KF Modifier Use - Correct Coding - Revised

Joint DME MAC Publication
Posted May 14, 2026

Suppliers are reminded that when they append the KF modifier (ITEM DESIGNATED BY FDA AS CLASS III DEVICE) to a claim line, they are attesting that the claim line includes a device classified by the Food and Drug Administration (FDA) as "Class III."

Classification of a device as "Class III" is specific to the device. It is not specific to the HCPCS code that describes the device; therefore, you should verify that the specific device being billed is Class III before appending the KF modifier to the HCPCS code on your claim.

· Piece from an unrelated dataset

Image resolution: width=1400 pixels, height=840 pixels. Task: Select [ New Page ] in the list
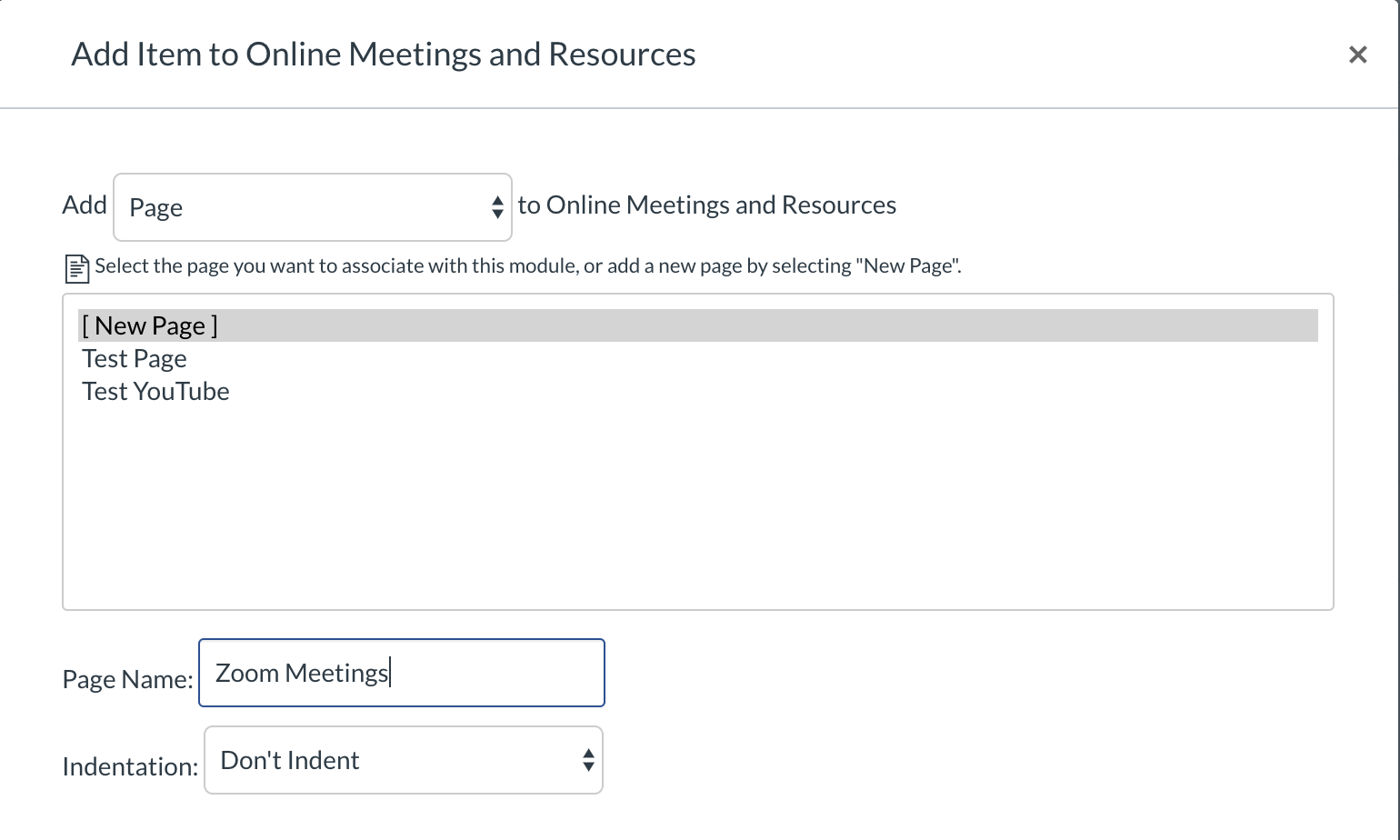pos(150,325)
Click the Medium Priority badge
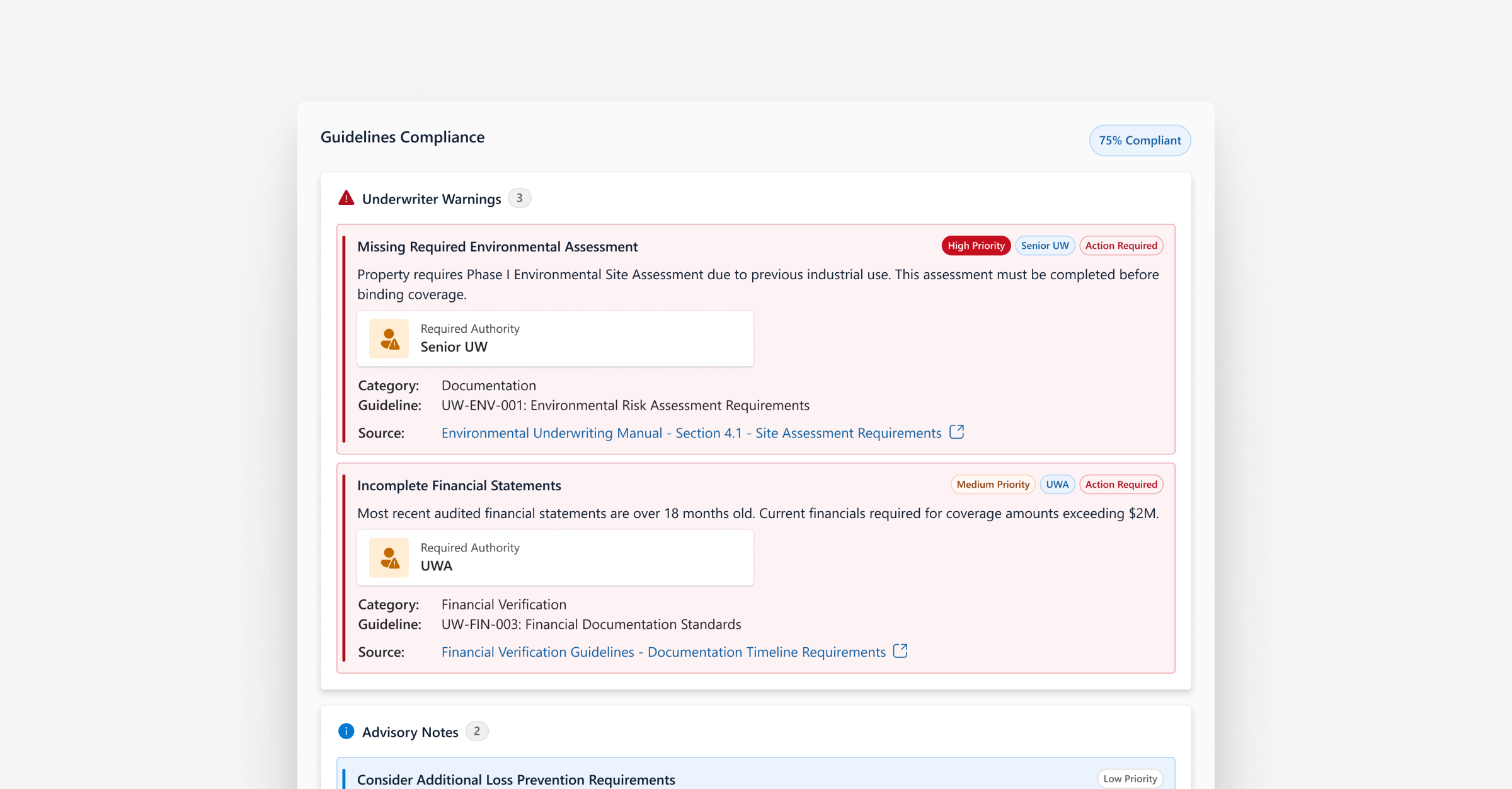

If the device is Class III, then you must append the KF modifier. If the device is not Class III, then you must not append the KF modifier. A claim submitted with the KF modifier for a device that is not Class III is subject to overpayment.

The table below provides examples of HCPCS codes that can describe Class III devices. The table identifies local coverage determination (LCD) related Policy Articles or other articles that contain coding information, including KF modifier information. If, upon review of the LCD-related Policy Article(s) or other article(s), you are uncertain whether the specific device being billed is Class III, then you should confirm the device classification with the FDA or manufacturer.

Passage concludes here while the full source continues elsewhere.